Bruderschaft des Stockfischs nach Vicentiner Art”, humorvoll kommentiert

wird. – Aber warum sollte man nicht wie weiland Herr Goethe auch einmal

beim Grafen von Thiene einkehren? Er stellte in diesen Tagen erstmals die

Loggia seines Schlosses für ein Dîner im Stile der Renaissance zur

Verfügung und war persönlich während des Festmahls anwesend.

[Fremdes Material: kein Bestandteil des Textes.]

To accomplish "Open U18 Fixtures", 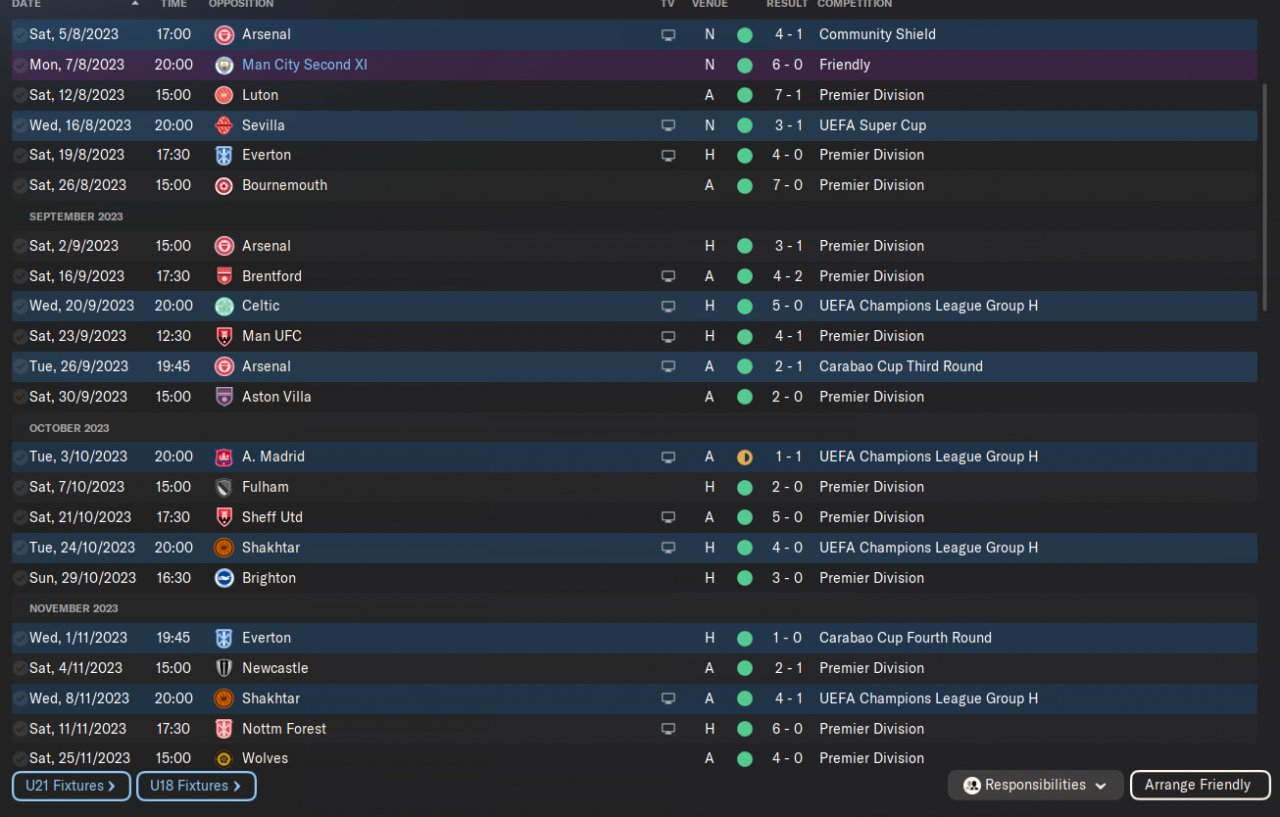I will click(x=196, y=786).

Schon am Schlosstor wurden die Ankömmlinge von Spalier stehenden

‚Adeligen‘ in historischen Kostümen empfangen, zuvörderst aber von einem

Albino-Windhund, der die Gäste vor lauter Noblesse nur desinteressierter

Blicke würdigte. Sofort nach den Mühen der Empfangszeremonie streckte sich

das edle Geschöpf in voller Länge zu einem wohlverdienten Schläfchen aus.

Während im Hintergrund die italienischen und französischen Madrigale und

Kanzonen eines Renaissance-Chors erklangen, wurden zu Speisen nach alten

Rezepten – Salbei-Omeletts, im Teigmantel fritierter Lauch, herzhaft

gewürzte Geflügelleber-Spieße, mit Knoblauch gebratenes Ziegen- und

geschmortes Kaninchenfleisch, in Rotwein gedünstete Birnen, Kirschtorte

mit Blütenblättern roter Rosen – die herrlich duftenden Weine der Gegend

gereicht: zunächst ein Vespaiolo Spumante und ein kräftiger Gruaio, dann

ein Marzemino (diese Sorte stammt aus dem Raum Thiene und ist später ins

Trentino ‚ausgewandert‘) und schließlich der feine Dessertwein Torcolato.

– Es ist vorgesehen, diese Premiere einer “Cena Rinascimentale”

gelegentlich zu wiederholen, in der Hoffnung, dass sich dann

zahlungskräftige Gäste verwöhnen lassen.